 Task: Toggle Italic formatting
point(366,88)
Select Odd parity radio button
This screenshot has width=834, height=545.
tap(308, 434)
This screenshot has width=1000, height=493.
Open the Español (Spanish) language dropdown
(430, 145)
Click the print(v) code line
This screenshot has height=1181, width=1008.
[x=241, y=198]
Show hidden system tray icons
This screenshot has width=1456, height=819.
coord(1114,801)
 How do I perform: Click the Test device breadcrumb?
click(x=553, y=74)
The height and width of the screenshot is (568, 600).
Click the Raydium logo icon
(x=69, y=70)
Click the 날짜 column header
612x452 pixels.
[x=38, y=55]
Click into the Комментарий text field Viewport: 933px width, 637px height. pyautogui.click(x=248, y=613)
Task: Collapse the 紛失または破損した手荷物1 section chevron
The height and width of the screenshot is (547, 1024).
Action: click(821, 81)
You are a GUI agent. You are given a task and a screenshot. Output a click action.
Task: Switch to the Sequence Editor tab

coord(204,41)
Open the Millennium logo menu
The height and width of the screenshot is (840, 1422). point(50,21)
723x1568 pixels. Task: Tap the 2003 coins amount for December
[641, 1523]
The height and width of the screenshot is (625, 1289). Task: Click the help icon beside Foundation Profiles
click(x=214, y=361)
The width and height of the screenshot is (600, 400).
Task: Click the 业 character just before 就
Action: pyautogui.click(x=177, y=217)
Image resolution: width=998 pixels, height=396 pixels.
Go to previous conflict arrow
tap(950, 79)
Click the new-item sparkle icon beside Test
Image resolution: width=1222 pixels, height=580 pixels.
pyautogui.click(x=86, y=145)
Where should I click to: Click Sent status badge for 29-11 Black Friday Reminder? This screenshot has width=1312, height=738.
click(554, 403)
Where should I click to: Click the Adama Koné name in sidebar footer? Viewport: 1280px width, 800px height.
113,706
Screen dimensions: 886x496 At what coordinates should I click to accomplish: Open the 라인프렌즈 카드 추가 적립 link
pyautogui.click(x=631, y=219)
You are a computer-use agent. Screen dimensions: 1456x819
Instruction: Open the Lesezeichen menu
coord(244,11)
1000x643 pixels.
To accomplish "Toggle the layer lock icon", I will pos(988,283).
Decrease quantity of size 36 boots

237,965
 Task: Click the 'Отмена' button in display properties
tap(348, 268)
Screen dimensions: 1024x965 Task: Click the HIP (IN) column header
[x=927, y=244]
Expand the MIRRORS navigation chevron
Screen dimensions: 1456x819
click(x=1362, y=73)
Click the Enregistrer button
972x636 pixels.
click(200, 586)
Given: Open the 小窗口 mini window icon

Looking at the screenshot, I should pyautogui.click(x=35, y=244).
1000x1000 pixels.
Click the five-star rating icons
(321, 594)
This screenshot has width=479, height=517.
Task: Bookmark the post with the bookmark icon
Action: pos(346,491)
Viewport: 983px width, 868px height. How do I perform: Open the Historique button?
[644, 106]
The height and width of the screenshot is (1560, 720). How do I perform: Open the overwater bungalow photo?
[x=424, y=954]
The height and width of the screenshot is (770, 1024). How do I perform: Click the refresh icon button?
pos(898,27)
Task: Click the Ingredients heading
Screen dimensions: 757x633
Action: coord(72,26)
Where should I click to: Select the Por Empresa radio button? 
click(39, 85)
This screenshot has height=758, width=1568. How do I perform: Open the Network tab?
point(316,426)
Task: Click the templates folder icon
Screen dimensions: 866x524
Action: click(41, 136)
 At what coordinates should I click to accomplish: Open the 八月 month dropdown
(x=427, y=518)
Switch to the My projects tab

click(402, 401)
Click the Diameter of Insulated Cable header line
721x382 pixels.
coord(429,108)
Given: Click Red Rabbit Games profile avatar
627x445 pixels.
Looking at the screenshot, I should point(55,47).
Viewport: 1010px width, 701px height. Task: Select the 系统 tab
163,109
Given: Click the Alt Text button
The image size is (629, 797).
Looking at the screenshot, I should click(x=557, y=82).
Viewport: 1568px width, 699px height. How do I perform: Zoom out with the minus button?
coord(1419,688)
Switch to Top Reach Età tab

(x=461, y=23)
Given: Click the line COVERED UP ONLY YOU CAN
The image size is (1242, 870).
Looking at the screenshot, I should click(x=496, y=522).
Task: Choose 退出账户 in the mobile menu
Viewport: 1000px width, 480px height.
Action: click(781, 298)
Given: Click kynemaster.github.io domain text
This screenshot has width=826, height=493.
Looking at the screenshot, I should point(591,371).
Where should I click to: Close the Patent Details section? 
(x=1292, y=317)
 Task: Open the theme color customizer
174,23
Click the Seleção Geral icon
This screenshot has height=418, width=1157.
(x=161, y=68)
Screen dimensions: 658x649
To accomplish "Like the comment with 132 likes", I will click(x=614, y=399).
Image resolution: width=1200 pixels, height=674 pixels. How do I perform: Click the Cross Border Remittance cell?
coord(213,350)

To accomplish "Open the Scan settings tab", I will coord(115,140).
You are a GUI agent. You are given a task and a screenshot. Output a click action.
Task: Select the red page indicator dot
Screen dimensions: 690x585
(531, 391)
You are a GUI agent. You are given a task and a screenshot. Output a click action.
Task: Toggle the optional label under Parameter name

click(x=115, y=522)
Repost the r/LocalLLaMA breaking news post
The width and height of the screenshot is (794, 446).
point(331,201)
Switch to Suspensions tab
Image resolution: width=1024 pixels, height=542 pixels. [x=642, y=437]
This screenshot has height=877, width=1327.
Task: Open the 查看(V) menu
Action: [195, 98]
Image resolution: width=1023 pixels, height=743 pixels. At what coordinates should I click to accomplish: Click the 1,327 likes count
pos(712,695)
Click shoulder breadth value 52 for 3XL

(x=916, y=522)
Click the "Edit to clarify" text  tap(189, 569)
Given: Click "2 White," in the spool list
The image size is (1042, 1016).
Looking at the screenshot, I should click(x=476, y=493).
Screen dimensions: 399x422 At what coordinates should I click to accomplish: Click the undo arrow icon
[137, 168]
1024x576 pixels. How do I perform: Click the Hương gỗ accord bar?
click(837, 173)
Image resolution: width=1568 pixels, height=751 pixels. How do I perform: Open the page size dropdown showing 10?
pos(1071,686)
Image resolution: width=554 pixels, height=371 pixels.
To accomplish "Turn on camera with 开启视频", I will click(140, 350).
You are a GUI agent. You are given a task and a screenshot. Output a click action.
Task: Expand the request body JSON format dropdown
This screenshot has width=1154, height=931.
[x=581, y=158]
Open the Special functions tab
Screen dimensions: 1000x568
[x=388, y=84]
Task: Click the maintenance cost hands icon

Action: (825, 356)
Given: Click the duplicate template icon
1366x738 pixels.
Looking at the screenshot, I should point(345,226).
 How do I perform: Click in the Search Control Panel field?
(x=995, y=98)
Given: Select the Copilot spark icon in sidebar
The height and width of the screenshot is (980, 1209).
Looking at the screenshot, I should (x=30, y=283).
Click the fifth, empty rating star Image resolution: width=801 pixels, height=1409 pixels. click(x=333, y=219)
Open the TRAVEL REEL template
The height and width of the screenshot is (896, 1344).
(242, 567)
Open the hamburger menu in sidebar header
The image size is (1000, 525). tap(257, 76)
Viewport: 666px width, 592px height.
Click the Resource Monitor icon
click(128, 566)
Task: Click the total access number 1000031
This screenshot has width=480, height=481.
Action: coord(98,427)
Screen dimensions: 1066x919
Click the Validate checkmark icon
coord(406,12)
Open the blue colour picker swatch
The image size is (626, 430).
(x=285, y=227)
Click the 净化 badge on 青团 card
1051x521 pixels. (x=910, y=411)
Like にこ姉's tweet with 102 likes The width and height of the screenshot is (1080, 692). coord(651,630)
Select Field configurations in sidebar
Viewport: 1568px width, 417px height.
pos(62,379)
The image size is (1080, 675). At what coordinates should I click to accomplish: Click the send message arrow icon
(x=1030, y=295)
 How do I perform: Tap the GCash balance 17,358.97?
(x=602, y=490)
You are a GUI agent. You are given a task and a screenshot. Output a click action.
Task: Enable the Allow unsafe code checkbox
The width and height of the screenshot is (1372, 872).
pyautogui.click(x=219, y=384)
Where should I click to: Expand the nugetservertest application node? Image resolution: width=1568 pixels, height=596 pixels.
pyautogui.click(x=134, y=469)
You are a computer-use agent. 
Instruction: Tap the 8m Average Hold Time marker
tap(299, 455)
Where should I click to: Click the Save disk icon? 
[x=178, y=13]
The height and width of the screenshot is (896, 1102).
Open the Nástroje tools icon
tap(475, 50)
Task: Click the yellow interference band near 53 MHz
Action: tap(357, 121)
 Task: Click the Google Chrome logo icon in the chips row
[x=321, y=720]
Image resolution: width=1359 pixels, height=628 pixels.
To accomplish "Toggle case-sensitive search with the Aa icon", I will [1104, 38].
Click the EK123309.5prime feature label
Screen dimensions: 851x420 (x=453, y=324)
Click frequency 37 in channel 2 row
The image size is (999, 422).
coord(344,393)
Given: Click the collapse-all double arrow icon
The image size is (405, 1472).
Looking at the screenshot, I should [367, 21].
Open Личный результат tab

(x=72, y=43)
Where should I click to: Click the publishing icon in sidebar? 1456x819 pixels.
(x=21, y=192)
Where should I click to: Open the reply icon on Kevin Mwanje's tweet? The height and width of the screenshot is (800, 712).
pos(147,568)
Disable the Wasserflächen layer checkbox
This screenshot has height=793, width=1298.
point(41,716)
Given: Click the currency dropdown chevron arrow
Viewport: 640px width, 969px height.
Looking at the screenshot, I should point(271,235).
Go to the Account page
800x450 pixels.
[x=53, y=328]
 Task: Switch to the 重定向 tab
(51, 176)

---------------

_Directions for this task:_ Look over the records above, and wherever a line contains the string "computer", copy that line.

_Response box:_
You are a computer-use agent. Screen dimensions: 1456x819
You are a computer-use agent. 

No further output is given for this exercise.